PROVIDED TEXT:
**********

Research & Papers

Breaking the Training Barrier of Billion-Parameter Universal Machine Learning Interatomic Potentials

New distributed training system hits 1.2 EFLOPS, compressing weeks of training to just hours.

Deep Dive

A team of researchers has shattered a major bottleneck in AI-for-Science by developing a system that trains billion-parameter physics models orders of magnitude faster. They introduced two key innovations: MatRIS-MoE, a massive Mixture-of-Experts model designed as a universal Machine Learning Interatomic Potential (uMLIP), and Janus, a novel high-dimensional distributed training framework specifically engineered for these complex models. uMLIPs are foundational AI models pre-trained on diverse datasets to perform quantum-accurate simulations of materials and molecules, but their training has been prohibitively slow due to the need for second-order derivatives and explosive computational overhead at scale.

Janus tackles this with hardware-aware optimizations, enabling it to run efficiently across two Exascale supercomputers. The system achieved a staggering peak performance of 1.2 EFLOPS in single precision, representing 24-35.5% of the theoretical peak, while maintaining over 90% parallel efficiency. This performance leap compresses the training timeline for a billion-parameter uMLIP from what previously took weeks down to mere hours. The work establishes a new benchmark for AI4S foundation models and provides the essential high-performance computing infrastructure to accelerate discoveries in chemistry, materials science, and drug design by making rapid, large-scale physical simulations feasible.

Key Points
  • Introduced Janus, a first-of-its-kind distributed training framework for universal Machine Learning Interatomic Potentials (uMLIPs), solving the lack of parallel frameworks for models requiring second-order derivatives.
  • Achieved 1.2 EFLOPS performance on Exascale supercomputers with >90% parallel efficiency, compressing billion-parameter model training from weeks to hours.
  • The MatRIS-MoE model and Janus framework together set a new high-water mark for AI-for-Science foundation models, enabling rapid, quantum-accurate simulations across the periodic table.

Why It Matters

This breakthrough drastically accelerates the discovery of new materials, chemicals, and pharmaceuticals by making high-fidelity atomic-scale simulation practical.

**********

Records contained in a dataset:
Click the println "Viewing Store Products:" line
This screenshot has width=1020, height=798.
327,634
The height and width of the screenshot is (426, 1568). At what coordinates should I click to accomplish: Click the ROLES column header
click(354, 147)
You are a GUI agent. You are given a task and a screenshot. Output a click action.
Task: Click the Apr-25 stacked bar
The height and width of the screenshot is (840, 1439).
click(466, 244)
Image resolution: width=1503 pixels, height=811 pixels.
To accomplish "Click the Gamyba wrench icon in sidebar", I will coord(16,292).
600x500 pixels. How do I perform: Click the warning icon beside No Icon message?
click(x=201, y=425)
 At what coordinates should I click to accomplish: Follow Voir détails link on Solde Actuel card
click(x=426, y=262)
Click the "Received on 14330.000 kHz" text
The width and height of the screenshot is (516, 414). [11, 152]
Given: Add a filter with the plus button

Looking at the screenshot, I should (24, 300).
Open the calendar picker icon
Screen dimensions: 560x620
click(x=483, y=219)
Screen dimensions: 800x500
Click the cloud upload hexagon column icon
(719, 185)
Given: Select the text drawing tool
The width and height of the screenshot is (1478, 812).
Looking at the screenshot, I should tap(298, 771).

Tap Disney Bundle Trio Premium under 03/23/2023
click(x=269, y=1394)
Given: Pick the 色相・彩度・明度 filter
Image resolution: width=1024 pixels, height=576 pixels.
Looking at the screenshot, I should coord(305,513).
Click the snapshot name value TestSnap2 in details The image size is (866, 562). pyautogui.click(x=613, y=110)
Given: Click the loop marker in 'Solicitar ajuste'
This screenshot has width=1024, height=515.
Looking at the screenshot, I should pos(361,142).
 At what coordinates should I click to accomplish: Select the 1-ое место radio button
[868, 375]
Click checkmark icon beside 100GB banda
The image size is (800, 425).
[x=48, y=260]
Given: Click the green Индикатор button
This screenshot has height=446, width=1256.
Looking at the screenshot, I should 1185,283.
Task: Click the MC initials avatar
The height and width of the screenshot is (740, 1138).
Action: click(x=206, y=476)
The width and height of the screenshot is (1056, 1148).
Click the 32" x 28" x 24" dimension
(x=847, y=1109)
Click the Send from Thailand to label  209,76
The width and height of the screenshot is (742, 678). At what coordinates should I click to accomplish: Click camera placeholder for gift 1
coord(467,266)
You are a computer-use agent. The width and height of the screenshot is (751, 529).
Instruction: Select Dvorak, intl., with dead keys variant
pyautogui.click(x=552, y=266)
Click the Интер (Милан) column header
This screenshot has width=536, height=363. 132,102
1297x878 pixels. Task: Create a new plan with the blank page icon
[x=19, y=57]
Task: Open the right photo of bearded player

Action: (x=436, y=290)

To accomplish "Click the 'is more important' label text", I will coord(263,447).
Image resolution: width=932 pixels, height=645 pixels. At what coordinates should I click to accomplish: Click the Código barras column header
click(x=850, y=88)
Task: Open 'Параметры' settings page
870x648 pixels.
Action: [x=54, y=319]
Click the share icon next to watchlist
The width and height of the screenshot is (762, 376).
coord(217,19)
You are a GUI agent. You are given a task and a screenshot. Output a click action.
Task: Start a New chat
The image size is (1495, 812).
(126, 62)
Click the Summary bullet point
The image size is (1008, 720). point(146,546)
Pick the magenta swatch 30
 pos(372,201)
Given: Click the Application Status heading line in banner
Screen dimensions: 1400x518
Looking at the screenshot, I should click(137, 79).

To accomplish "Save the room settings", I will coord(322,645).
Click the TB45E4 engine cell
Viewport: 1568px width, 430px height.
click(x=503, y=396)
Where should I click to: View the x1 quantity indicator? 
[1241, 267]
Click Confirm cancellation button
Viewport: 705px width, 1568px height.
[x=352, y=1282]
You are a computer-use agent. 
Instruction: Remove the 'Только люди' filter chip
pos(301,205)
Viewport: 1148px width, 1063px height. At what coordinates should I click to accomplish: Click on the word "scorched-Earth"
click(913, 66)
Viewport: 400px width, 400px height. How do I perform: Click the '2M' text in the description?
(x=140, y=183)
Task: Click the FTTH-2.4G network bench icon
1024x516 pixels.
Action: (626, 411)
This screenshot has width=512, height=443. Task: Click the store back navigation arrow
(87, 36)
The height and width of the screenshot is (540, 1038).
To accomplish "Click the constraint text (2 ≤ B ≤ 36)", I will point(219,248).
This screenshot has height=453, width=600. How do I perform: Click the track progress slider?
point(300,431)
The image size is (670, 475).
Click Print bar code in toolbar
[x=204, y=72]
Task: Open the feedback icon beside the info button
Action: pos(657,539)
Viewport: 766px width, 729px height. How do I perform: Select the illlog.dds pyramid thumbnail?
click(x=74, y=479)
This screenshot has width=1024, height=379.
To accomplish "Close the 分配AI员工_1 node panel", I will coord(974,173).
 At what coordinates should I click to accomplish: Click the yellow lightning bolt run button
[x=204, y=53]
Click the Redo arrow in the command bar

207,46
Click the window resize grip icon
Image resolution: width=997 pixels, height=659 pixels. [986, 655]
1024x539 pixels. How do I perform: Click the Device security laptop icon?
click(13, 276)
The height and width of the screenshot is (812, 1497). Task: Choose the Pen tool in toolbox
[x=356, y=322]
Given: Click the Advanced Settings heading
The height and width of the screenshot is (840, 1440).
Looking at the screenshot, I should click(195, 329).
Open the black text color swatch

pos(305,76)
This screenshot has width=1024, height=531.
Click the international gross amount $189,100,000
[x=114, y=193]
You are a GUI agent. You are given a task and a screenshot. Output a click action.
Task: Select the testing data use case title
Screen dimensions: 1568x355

**********

AIM OF THE TASK:
From the interatomic potentials article, copy word for word the passage starting with "A team of researchers" and going on through "overhead at scale.".

RESULT FOR THIS TASK:
A team of researchers has shattered a major bottleneck in AI-for-Science by developing a system that trains billion-parameter physics models orders of magnitude faster. They introduced two key innovations: MatRIS-MoE, a massive Mixture-of-Experts model designed as a universal Machine Learning Interatomic Potential (uMLIP), and Janus, a novel high-dimensional distributed training framework specifically engineered for these complex models. uMLIPs are foundational AI models pre-trained on diverse datasets to perform quantum-accurate simulations of materials and molecules, but their training has been prohibitively slow due to the need for second-order derivatives and explosive computational overhead at scale.